(TEXT PROVIDED):
## Start
‘From Love at First Sight to Soul Mate: The Influence of Romantic Ideals in Popular Films on Young People’s Beliefs about Relationships.’ – Veronica Hefner and Barbara J. Wilson.
I have chosen to analyse this research article because of it’s relevance to my own research task that I will be conducting in a group regarding; the influence of romantic films throughout time and how they’re shaped societies views on romance, using three popular films from their corresponding decade, An Affair To Remember (1950’s), Dirty Dancing (1980’s) and Friends With Benefits (2010’s).
This text aims to ‘investigate content of romantic comedy movies and the effects they may have on viewers and the consequences of holding romantic ideals.’ The authors of this research are Veronica Hefner and Barbara J. Wilson. Hefner is an associate professor from the department of communication studies at Chapman University, California. Wilson has a PhD from the University of Wisconsin-Madison and is a professor Professor of communications at the University of Illinois. ‘Her areas of expertise include the social and psychological effects of the media, particularly on youth.’ Together, Hefner and Wilson are experienced and experts in their field
Their intended audience appears to be youth who watch romantic comedies (primarily females) and I am most definitely included in their target audience. Being a hopeless romantic and having seen countless romantic comedies, I am perhaps someone who holds these unrealistic ideals.
## End
(REQUIRED TASKS):
[1] In the analysis of the romantic-film study, at which university is Hefner an associate professor?
[2] Reproduce the part of the analysis of the romantic-film study that opens with the words containing "I have chosen" and closes with "With Benefits (2010’s).".
[3] Take the analysis of the romantic-film study further, picking up right after its final sentence.

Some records
## Start
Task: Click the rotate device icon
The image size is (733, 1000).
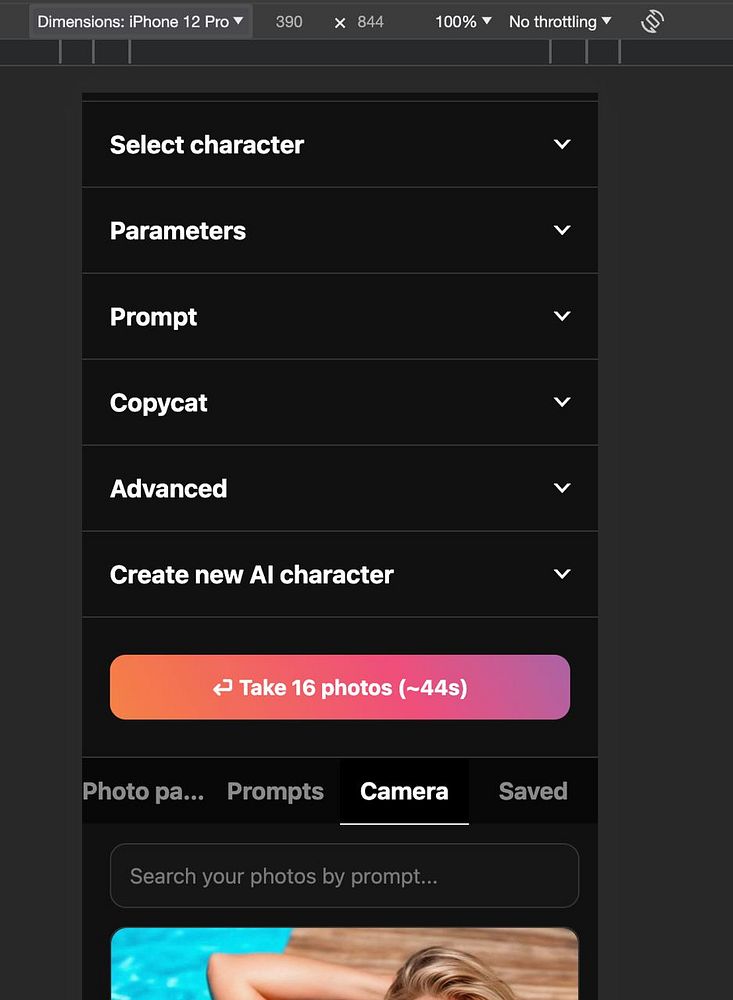Action: pos(652,21)
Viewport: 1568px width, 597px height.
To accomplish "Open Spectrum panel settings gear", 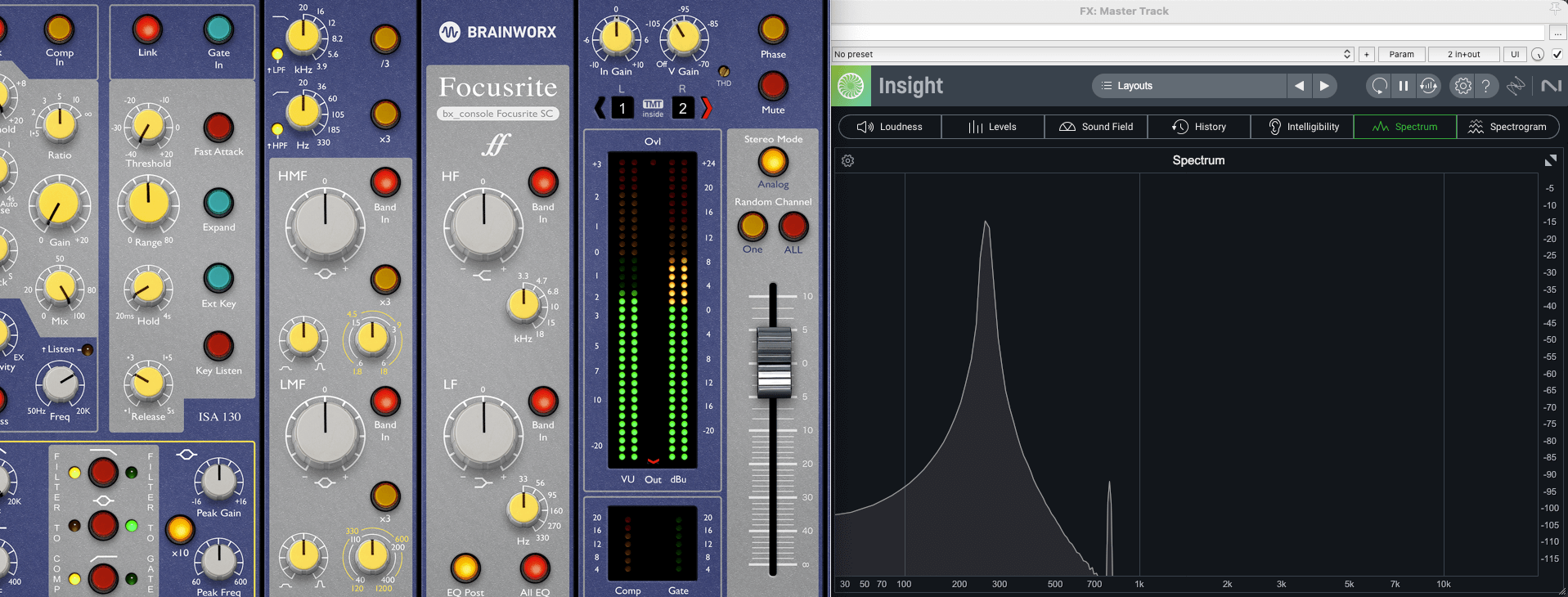I will [x=847, y=161].
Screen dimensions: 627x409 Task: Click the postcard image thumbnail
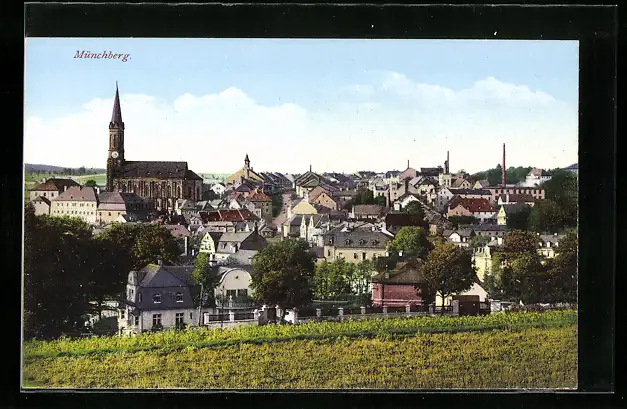pyautogui.click(x=300, y=213)
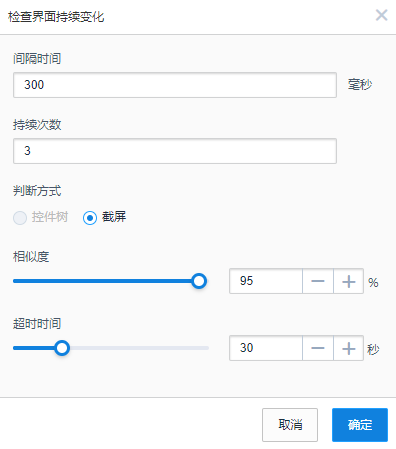Click the dialog title 检查界面持续变化
This screenshot has height=449, width=396.
click(56, 17)
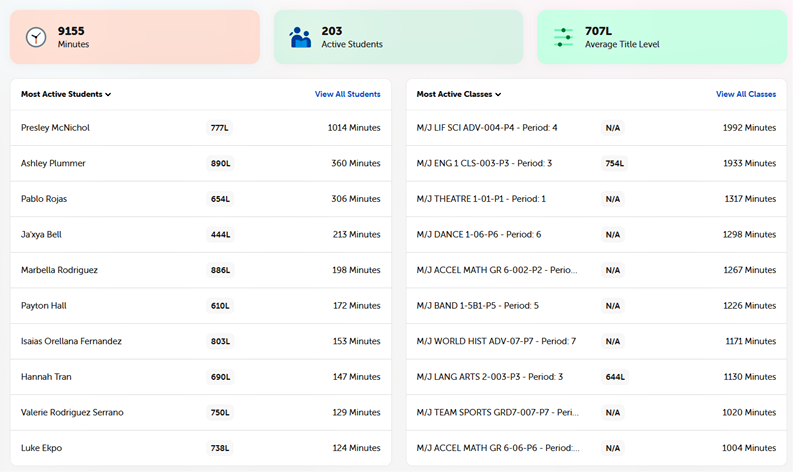Click the Average Title Level sliders icon
Screen dimensions: 793x472
click(564, 37)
## End
(THE RESPONSES):
[1] Chapman University, California.

[2]
I have chosen to analyse this research article because of it’s relevance to my own research task that I will be conducting in a group regarding; the influence of romantic films throughout time and how they’re shaped societies views on romance, using three popular films from their corresponding decade, An Affair To Remember (1950’s), Dirty Dancing (1980’s) and Friends With Benefits (2010’s).

[3]
As this text is a research based, the authors are quite objective which is crucial to unbiased and accurate results. Hefner and Wilson carried out content analysis of ‘the 52 highest grossing romantic comedies from 1998-2008’ (pg. 154). Content analysis is an easy methodology to use as it is ‘unobtrusive,’ ‘provides valuable historical or cultural insights’ (contentanalysis.org, 2015), and can address ideas not previously considered by researchers. However, content analysis can be extremely time consuming, with Hefner and Wilson analysing over 93 hours of film (pg. 157). They also surveyed 335 undergraduates (pg. 150),
In their introduction whilst Hefner and Wilson are explaining the importance of analysing films (pg. 152) and the idea that media can ‘cultivate unrealistic and idealistic expectations’ (pg. 151), they acknowledge dozens of previous surveys, interviews and research projects conducted by other scholars, yet also highlight the unique points of their research and its significance. In their discussion, they address that their research is the ‘first of its kind to investigate an association between movie exposure and romantic beliefs’ (pg. 171), which expands on Robin L. Nabi’s research on romantic influence on audience through television. There is also three pages of references neatly incorporated throughout their paper which supports their findings and conclusion (pg. 172-5).
By analysing Hefner and Wilson’s research paper, it has helped establish ideas and further research ideas I can use for my personal investigation.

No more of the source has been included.